PROVIDED TEXT:
---------------
If I roll down a hill and drop it in 2nd gear ( haven't tried any other gear) it starts right up like a champ.....but never any other time. I just got the car back from having bottom end and top end built and was starting up fine when I turned the key and out of nowhere with no warning I inherit this issue which sounds more and more like a riddle every time I try explaining the symptoms so I can get the right diagnosis, I'm slightly mechanically inclined.... So my first thought was the starter is bad, so of course I had to wait on a new one for over a month because it was on backorder everywhere ........


So I installed the starter, direct replacement so I know it is wired correctly, and when I turned the key, NOTHING.... checked all the fuses, which still didn't fix issue.....

Got alternator tested after I got it jump started.... Mind you, it WILL NOT take a jump from another car via jumper cables, and they said the alternator is good ..... So now I am LOST.....


I had my battery (cheap valuecraft ) which was a sidemount setup relocated in the trunk just rigged up with electric tape linking the lead wires from battery to the original terminal points, and had starting issues in past dealing with bad grounds, so assuming that rigged trunk mount battery could potentially be part of the problem, I ditched it for a duralast gold battery (instead of my preferred optima redtop I was a hair away from buying) because it has a 5 year warranty compared to the 3 year optima warranty......
---------------
DATA SECTION:
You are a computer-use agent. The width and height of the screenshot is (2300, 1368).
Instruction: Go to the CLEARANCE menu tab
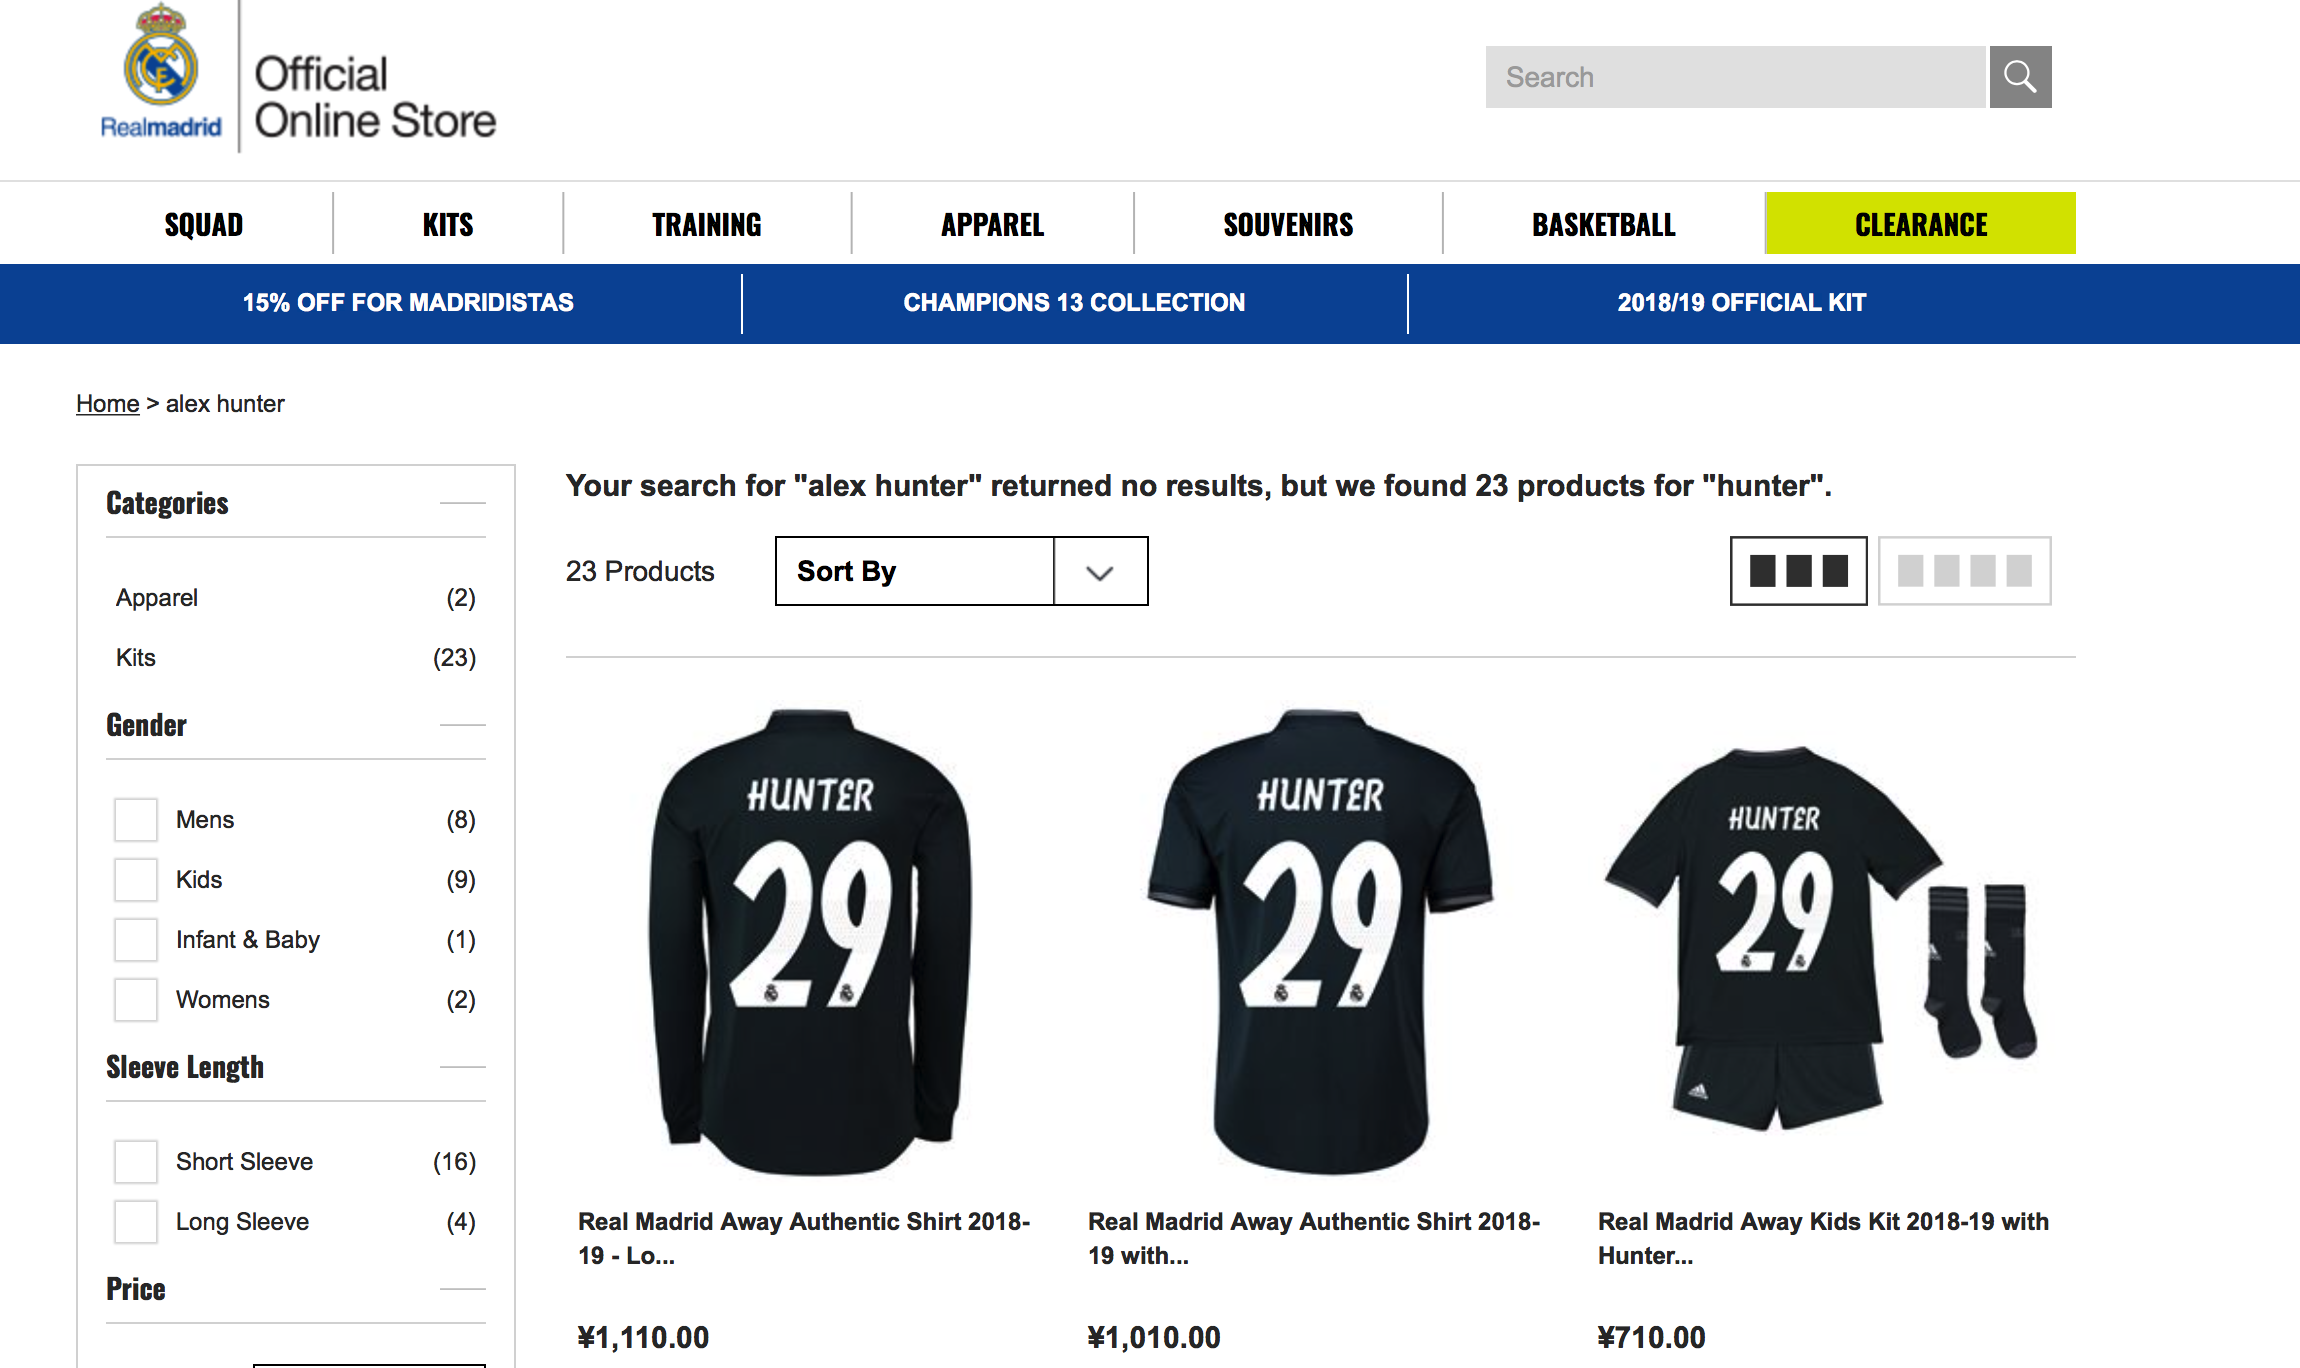pyautogui.click(x=1920, y=225)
---------------
WORK INSTRUCTIONS:
**1.** Answer these questions about the post about the car that won't start:
(a) In which gear does the car start when rolled down a hill?
(b) How long did the writer wait for the new starter?
(c) What battery replaced the cheap Valuecraft one?
**2.** Can you carry on the post about the car that won't start, beginning right after its last sentence?
The lines have nothing to do with the post about the car that won't start.

YOUR WRITTEN ANSWERS:
**1.**
(a) 2nd gear
(b) Over a month
(c) A Duralast Gold battery

**2.**
But anyways after installing the miata duralast gold new battery in, and extending the fuel pump wire up to the front through the firewall and to the positive terminal, but I DID ADD AN INLINE FUSE thinking I did the right thing? Fuel pump kicks in nice and strong (I always allow it to prime up before starting the car with the turn key method which I would kill to just be able to do right now lol.....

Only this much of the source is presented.